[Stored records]
Segment Open

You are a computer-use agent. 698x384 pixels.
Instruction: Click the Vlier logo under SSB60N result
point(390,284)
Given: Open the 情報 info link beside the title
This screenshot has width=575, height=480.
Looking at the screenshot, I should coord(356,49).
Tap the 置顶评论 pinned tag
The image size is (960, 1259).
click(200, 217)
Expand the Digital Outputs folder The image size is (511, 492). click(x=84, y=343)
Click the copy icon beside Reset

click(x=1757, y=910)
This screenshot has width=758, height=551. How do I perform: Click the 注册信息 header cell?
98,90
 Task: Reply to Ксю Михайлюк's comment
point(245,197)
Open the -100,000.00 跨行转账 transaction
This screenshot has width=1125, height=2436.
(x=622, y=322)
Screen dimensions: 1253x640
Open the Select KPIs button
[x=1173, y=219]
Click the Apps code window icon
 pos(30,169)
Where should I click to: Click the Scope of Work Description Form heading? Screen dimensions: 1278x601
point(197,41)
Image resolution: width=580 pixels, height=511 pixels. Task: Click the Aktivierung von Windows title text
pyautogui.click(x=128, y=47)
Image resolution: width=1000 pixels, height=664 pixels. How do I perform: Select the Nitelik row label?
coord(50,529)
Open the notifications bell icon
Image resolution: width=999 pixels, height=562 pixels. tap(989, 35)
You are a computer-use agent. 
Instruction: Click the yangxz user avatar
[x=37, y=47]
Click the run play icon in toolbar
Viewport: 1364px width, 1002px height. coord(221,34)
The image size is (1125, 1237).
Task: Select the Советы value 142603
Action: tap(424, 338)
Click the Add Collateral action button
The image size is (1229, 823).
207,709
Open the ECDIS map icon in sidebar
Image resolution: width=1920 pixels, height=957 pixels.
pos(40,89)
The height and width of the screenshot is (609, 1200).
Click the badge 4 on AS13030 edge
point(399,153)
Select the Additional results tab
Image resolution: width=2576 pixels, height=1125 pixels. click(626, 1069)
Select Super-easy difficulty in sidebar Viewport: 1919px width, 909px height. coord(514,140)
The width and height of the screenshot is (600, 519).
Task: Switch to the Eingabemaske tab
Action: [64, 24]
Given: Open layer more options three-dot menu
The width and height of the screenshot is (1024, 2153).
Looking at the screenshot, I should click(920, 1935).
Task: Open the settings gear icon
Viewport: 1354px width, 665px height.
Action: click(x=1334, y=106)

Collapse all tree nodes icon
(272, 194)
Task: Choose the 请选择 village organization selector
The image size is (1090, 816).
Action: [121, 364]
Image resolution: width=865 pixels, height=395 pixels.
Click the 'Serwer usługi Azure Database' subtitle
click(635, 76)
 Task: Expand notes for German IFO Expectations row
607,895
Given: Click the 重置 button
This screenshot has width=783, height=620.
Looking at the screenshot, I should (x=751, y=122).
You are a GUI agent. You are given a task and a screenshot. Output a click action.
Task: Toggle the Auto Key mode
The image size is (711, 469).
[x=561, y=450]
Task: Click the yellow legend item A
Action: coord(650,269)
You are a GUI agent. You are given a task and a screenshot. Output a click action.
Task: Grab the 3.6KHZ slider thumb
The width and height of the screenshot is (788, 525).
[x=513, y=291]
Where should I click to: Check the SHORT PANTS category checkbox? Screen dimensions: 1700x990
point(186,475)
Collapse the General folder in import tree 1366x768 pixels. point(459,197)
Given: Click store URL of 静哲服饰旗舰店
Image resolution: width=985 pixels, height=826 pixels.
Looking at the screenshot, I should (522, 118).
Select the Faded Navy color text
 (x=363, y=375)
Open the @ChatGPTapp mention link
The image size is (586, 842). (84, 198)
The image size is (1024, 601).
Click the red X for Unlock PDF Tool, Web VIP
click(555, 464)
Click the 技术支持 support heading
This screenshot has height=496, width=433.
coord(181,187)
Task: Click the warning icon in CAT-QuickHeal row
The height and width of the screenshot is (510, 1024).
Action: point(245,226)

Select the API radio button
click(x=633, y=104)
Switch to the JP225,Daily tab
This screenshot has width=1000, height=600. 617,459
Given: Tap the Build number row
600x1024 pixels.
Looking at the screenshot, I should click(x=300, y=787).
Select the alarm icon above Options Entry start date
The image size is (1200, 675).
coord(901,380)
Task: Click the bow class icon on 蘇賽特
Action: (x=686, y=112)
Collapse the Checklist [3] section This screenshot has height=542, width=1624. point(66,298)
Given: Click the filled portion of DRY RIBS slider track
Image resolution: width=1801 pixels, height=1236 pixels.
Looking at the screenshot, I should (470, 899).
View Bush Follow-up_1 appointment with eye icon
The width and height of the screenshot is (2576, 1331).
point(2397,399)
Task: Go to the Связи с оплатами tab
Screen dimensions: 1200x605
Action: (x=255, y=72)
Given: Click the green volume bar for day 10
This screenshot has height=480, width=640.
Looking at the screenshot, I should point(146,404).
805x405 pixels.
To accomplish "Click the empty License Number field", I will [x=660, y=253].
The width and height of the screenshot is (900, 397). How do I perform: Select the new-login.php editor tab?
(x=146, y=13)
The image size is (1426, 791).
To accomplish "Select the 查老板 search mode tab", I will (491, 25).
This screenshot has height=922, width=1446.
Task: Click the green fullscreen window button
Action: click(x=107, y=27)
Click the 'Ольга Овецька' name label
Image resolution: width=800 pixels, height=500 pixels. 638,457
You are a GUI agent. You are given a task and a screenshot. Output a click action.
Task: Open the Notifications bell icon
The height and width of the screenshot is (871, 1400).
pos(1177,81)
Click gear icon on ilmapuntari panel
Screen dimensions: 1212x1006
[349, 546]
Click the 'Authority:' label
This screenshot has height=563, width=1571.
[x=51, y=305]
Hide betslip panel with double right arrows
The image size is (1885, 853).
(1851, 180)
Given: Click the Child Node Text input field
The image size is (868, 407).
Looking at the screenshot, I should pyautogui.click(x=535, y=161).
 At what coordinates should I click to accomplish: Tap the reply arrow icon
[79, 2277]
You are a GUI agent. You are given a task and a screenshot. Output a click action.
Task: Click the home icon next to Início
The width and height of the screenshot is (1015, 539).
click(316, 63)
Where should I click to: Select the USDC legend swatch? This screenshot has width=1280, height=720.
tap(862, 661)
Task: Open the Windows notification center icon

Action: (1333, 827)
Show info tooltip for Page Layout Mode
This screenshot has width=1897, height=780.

Segment Closed

Write out only the lines that run from the line containing "Click the red X for Unlock PDF Tool, Web VIP" through the line containing "Given: Tap the Build number row", both included, exactly as they appear above.

Click the red X for Unlock PDF Tool, Web VIP
click(555, 464)
Click the 技术支持 support heading
This screenshot has height=496, width=433.
coord(181,187)
Task: Click the warning icon in CAT-QuickHeal row
The height and width of the screenshot is (510, 1024).
Action: point(245,226)

Select the API radio button
click(x=633, y=104)
Switch to the JP225,Daily tab
This screenshot has width=1000, height=600. 617,459
Given: Tap the Build number row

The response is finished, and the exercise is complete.